> Given data:
----------
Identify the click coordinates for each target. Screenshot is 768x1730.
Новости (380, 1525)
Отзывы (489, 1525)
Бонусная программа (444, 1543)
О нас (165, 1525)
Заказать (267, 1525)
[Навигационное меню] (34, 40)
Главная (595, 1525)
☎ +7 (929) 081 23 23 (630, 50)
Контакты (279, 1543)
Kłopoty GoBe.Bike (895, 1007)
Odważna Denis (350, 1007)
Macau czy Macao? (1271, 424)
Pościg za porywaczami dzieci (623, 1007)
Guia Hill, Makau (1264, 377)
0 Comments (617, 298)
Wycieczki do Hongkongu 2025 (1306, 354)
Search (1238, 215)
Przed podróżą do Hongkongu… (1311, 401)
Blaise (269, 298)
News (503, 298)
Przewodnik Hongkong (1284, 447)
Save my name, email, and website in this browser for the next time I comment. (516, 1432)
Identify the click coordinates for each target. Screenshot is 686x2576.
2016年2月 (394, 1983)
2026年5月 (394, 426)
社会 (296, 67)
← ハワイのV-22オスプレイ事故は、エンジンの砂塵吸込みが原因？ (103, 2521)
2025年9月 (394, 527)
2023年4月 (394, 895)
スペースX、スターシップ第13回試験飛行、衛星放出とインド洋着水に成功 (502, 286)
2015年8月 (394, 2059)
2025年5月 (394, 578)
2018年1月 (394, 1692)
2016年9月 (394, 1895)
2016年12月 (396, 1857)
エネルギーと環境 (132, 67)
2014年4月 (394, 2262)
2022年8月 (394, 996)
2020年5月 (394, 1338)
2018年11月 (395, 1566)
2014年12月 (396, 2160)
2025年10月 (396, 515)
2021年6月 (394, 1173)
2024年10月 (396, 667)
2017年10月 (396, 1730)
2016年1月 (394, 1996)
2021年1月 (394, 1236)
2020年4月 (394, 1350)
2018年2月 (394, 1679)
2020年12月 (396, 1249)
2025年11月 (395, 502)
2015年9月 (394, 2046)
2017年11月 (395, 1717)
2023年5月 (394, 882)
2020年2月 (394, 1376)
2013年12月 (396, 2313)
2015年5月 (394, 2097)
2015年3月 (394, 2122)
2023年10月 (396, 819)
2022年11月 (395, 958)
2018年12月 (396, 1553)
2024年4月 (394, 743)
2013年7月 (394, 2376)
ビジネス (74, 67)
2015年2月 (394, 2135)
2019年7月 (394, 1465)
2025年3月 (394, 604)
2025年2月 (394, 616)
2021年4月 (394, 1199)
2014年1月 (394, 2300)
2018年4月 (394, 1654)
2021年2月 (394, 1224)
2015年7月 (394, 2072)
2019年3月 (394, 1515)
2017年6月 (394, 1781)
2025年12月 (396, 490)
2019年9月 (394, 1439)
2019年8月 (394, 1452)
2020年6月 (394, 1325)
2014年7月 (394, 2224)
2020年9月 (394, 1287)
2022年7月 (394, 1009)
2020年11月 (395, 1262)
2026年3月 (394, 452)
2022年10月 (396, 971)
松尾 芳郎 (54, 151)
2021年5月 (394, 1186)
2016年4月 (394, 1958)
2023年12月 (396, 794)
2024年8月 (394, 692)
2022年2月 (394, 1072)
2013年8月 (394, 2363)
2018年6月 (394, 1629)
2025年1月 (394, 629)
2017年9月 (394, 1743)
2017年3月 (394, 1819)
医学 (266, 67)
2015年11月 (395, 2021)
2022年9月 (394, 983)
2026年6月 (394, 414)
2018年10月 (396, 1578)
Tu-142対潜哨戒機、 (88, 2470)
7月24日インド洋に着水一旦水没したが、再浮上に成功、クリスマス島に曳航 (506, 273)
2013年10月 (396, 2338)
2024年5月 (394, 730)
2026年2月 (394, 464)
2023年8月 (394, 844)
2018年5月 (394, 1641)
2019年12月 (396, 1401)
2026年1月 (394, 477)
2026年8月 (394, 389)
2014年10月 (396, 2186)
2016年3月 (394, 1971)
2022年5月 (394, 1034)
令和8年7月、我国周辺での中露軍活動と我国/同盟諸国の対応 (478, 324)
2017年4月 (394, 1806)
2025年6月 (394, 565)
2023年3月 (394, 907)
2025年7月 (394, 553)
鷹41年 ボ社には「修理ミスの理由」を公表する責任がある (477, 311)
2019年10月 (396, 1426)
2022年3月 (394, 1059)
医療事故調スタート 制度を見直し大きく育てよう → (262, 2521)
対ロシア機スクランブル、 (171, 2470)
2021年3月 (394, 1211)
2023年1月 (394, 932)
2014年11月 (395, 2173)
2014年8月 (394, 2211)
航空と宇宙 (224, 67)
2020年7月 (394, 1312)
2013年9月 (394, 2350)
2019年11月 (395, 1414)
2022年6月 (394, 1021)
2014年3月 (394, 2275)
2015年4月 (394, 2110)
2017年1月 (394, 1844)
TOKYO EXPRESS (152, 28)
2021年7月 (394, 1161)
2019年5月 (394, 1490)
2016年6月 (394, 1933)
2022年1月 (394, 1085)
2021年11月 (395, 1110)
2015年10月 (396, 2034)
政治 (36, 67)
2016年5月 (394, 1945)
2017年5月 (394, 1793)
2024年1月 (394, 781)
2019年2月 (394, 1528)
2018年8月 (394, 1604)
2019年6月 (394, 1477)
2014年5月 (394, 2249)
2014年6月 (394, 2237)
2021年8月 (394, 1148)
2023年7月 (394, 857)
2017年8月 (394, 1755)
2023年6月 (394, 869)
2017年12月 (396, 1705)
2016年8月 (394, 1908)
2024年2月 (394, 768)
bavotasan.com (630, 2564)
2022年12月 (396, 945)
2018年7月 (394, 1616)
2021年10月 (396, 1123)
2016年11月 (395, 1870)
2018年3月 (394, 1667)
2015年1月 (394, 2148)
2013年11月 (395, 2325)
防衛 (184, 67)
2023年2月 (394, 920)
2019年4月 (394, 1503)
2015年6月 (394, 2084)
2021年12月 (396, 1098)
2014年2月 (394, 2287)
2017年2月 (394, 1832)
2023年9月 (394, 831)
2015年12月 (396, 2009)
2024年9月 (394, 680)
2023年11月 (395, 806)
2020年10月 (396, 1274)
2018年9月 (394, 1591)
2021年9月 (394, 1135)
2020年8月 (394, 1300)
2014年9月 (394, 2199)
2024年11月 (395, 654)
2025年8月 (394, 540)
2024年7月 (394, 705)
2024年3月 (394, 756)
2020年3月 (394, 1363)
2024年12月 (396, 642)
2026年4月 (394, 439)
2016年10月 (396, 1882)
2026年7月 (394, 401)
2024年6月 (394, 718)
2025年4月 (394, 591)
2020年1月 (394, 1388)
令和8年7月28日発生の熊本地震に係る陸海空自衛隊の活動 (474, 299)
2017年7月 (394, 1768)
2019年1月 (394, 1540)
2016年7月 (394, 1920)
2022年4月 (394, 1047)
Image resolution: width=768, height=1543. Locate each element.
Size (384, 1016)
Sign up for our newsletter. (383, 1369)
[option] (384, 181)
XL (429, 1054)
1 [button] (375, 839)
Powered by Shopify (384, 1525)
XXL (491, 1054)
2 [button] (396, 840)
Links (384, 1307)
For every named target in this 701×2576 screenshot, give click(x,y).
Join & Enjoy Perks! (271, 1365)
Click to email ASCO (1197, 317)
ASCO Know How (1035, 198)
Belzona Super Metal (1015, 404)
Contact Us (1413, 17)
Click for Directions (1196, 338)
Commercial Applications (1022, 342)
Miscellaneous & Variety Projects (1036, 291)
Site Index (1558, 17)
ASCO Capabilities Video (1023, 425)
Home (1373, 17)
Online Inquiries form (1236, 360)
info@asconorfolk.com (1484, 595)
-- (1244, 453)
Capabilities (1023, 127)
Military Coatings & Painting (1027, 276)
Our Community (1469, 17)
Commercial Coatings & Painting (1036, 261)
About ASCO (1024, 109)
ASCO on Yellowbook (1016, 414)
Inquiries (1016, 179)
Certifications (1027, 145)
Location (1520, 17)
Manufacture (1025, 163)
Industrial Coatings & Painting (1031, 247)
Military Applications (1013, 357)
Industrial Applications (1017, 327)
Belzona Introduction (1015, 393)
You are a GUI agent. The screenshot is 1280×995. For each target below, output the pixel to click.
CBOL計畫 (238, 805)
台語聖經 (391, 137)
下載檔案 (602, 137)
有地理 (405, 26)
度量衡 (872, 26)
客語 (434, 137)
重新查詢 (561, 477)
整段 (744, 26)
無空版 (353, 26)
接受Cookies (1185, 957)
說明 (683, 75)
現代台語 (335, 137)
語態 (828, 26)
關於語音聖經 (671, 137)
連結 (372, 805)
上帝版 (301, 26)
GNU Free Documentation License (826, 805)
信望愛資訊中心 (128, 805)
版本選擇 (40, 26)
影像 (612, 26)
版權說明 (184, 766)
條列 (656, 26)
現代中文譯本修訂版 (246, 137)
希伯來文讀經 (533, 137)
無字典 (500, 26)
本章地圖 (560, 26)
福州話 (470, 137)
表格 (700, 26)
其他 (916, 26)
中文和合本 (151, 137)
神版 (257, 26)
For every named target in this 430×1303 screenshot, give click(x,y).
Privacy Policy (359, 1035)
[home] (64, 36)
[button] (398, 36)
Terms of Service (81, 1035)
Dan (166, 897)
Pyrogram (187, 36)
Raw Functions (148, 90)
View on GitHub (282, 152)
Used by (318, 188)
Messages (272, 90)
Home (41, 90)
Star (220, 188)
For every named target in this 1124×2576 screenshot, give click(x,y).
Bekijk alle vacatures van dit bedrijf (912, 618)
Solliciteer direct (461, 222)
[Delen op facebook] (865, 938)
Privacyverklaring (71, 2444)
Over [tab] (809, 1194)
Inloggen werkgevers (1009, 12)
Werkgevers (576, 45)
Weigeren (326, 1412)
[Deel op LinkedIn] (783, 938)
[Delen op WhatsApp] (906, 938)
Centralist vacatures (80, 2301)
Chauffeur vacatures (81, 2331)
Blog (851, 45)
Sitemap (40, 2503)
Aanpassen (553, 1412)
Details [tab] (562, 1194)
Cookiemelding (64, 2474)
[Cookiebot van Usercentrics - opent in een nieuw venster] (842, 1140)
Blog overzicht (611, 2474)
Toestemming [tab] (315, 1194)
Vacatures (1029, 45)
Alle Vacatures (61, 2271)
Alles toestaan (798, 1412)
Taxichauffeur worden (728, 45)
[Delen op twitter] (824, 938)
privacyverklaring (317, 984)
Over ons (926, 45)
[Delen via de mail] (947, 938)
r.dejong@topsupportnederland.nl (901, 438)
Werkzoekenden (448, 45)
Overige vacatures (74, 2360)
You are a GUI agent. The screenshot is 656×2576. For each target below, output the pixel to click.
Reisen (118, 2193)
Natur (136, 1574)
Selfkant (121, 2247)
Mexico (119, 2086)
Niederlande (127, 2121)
----------
> Task to complete:
Report every line of the material above in which "Coatings" appears.

> Response to the exercise:
Military Coatings & Painting (1027, 276)
Commercial Coatings & Painting (1036, 261)
Industrial Coatings & Painting (1031, 247)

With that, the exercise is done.